RM16, una sigla che potrebbe passare inosservata,  facendo pensare ad una delle tante vetture in commercio, di quelle che non attraggono per le prestazioni, che non ammaliano per interni lussuosi e che non stupiscono per le linee moderne.

In realtà dietro questa sigla c’è una fetta importante dell’automotive degli ultimi anni e per noi rappresenta molto bene la storia di una casa costruttrice che ha voluto e saputo mettersi in gioco, producendo autovetture,  di qualità sempre maggiore e con crescente contenuto tecnologico.

RM16 dove RM sta per Racing Midship, è l’ultima di una serie di concept car che la casa ha iniziato a concepire nel 2012. Prima di lei vi sono state la RM14 e RM15, tutte vetture compatte a 2 posti e motore centrale.

La RM16 dovrebbe essere l’ultima concept dalla quale nascerà la serie N, vetture sportive stradali dalle prestazioni uniche. Questo prototipo è dotato dello stesso motore 2.0 GDI  delle i30, ma dotato di 300cv e 383 Nm. La turbina abbinata al propulsore è elettrica, così che i tempi di risposta ai bassi regimi e quindi il turbo lag diminuisca notevolmente. Il baricentro della vettura è stato posto a soli 500mm dal suolo per garantirne elevatissima maneggevolezza. La ripartizione dei pesi 43-57 tra anteriore e posteriore, il motore in posizione centrale, il telaio in alluminio e la carrozzeria in fibra di carbonio, fanno il resto nel creare una micro-supercar dalle caratteristiche dinamiche molto importanti.

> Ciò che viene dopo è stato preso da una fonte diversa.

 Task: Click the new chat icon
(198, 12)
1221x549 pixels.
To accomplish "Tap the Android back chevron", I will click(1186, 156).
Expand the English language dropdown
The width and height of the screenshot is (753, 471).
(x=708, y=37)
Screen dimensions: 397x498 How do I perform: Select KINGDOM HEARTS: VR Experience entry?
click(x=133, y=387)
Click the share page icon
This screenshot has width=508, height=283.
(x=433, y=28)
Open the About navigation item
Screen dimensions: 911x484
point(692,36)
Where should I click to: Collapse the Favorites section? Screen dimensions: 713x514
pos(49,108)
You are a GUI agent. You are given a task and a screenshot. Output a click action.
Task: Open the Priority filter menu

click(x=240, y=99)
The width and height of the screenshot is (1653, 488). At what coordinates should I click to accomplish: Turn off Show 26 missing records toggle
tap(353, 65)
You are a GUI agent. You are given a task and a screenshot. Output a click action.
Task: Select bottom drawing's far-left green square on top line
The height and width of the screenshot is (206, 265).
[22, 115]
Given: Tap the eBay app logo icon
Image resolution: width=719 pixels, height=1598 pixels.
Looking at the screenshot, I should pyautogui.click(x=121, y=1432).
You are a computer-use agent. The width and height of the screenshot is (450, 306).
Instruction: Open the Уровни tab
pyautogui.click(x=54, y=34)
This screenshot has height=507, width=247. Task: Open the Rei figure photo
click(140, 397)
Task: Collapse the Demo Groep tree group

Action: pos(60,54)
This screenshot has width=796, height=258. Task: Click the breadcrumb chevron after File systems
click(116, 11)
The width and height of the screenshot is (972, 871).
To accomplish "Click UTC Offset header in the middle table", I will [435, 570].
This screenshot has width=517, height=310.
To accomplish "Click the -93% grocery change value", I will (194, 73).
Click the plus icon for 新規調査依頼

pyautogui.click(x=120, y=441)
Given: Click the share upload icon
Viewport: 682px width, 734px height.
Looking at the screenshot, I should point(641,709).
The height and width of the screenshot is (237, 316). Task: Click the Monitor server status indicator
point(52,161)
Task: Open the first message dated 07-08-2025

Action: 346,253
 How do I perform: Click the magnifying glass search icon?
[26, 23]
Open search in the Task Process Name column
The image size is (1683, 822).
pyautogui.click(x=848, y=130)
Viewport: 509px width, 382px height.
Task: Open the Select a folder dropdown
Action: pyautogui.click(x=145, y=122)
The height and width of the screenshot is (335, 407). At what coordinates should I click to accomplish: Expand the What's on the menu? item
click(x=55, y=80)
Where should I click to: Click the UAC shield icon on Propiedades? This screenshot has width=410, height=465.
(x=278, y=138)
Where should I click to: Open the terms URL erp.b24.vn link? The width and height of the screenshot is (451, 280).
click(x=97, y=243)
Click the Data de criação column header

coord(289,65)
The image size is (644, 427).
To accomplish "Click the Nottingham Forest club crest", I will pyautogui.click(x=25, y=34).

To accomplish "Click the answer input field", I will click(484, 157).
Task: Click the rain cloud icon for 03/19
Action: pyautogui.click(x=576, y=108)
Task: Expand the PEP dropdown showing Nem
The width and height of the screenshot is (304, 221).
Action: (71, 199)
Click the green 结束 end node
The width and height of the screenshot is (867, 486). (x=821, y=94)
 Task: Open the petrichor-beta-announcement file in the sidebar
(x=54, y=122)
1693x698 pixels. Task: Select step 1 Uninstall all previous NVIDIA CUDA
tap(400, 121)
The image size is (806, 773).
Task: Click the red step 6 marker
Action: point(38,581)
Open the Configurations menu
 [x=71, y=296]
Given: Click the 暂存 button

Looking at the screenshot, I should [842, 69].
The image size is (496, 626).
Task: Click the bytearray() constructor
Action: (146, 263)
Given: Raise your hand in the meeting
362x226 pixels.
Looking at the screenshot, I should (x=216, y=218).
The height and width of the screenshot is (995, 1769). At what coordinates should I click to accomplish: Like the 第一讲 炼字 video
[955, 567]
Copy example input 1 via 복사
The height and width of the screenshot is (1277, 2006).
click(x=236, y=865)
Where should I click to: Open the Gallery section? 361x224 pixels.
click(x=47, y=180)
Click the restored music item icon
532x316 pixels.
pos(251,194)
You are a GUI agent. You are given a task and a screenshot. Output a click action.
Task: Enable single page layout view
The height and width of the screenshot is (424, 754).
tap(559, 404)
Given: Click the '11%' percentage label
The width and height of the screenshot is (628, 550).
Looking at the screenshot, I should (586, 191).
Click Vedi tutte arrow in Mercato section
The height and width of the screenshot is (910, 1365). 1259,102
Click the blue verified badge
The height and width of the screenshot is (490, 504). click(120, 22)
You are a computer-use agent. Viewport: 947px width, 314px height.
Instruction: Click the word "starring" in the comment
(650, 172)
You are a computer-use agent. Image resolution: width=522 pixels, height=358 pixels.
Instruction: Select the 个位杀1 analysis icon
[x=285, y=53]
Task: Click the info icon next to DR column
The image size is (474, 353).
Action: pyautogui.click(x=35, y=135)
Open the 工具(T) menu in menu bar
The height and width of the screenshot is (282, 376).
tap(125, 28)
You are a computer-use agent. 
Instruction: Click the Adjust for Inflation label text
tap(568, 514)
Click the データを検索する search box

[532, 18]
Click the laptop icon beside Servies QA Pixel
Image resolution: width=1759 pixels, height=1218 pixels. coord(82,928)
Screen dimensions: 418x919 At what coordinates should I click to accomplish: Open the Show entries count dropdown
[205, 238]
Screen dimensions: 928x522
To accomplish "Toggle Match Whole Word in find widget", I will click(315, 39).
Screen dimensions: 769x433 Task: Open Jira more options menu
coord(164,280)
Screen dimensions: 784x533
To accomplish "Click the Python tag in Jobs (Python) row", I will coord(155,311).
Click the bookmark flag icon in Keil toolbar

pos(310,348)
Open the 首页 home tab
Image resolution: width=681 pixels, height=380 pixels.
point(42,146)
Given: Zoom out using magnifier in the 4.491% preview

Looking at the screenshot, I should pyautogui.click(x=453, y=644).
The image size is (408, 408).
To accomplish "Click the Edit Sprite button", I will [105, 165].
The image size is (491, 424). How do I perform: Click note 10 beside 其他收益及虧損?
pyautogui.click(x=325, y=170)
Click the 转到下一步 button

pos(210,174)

Il nome completo della vettura sarebbe RM16 N e sarà proprio quest’ultima lettera il ponte ideale verso le versioni stradali. La nuova i30N è infatti attesa al debutto nella 24h del Nurburgring e sarà questa vettura a svelare la serie più sportiva della Hyundai.

Noi ci aspettiamo restino vetture dalle caratteristiche uniche e che la produzione in linea non tarpi le ali a progetti ambiziosi e innovativi. Vorremmo si mantenesse l’uso del carbonio e leghe leggere. In un mondo dove la cavalleria è facile da reperire, la leggerezza è ancora una chimera. Lo urliamo come un inno verso il cielo: “che le vetture N siano le portatrici di un nuovo vento!”

Continuando a sognare, termino l’articolo aggiungendo che N è una lettera importante, tra tutte quelle che la Hyundai poteva scegliere. Mi ha da subito ricordato le gruppo N, classe rallistica creata nel 1982: speriamo che questa nuova serie di vetture mantenga un briciolo della stessa follia, d’altronde dalla follia spesso nasce emozione.